Records provided START
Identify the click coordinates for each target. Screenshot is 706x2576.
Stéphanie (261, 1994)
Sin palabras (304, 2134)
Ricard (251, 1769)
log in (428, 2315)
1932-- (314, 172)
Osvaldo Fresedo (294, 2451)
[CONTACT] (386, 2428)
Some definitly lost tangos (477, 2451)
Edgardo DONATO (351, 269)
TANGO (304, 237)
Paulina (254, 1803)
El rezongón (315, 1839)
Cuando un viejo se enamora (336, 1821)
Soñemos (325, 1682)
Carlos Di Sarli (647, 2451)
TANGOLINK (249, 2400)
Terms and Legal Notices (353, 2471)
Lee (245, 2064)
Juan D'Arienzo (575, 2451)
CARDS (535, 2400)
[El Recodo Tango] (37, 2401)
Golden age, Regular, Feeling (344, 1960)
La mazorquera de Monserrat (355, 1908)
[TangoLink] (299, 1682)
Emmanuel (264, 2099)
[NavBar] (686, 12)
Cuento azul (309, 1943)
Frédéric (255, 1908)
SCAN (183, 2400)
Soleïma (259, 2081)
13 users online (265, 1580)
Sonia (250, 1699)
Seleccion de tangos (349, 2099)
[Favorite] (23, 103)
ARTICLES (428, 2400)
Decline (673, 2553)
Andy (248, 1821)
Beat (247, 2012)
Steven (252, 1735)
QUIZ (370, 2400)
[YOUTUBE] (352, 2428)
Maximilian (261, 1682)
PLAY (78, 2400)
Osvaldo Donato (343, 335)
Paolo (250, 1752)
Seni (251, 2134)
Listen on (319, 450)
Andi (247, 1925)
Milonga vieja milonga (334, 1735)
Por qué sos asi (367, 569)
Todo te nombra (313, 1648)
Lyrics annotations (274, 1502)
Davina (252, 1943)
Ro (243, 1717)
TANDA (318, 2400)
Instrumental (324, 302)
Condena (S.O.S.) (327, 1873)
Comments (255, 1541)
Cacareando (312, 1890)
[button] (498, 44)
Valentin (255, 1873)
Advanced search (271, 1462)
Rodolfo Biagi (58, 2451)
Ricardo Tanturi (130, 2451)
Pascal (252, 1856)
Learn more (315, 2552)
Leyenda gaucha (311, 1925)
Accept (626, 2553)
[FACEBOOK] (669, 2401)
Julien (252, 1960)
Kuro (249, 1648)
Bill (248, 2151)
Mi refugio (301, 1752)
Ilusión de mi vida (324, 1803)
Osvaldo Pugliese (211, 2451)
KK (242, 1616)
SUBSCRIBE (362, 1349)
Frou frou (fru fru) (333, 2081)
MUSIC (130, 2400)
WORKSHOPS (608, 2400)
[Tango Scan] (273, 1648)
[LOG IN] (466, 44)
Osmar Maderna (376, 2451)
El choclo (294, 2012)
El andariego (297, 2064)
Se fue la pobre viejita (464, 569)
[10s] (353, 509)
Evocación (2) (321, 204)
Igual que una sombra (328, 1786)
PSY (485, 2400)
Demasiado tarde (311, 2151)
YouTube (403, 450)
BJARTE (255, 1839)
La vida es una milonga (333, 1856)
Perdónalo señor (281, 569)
Records provided END
### [About this exercise]
Using only the listing above, restate exactly the lines from the line containing "Soñemos (325, 1682)" through the line containing "SCAN (183, 2400)", both included.

### [Response]
Soñemos (325, 1682)
Carlos Di Sarli (647, 2451)
TANGOLINK (249, 2400)
Terms and Legal Notices (353, 2471)
Lee (245, 2064)
Juan D'Arienzo (575, 2451)
CARDS (535, 2400)
[El Recodo Tango] (37, 2401)
Golden age, Regular, Feeling (344, 1960)
La mazorquera de Monserrat (355, 1908)
[TangoLink] (299, 1682)
Emmanuel (264, 2099)
[NavBar] (686, 12)
Cuento azul (309, 1943)
Frédéric (255, 1908)
SCAN (183, 2400)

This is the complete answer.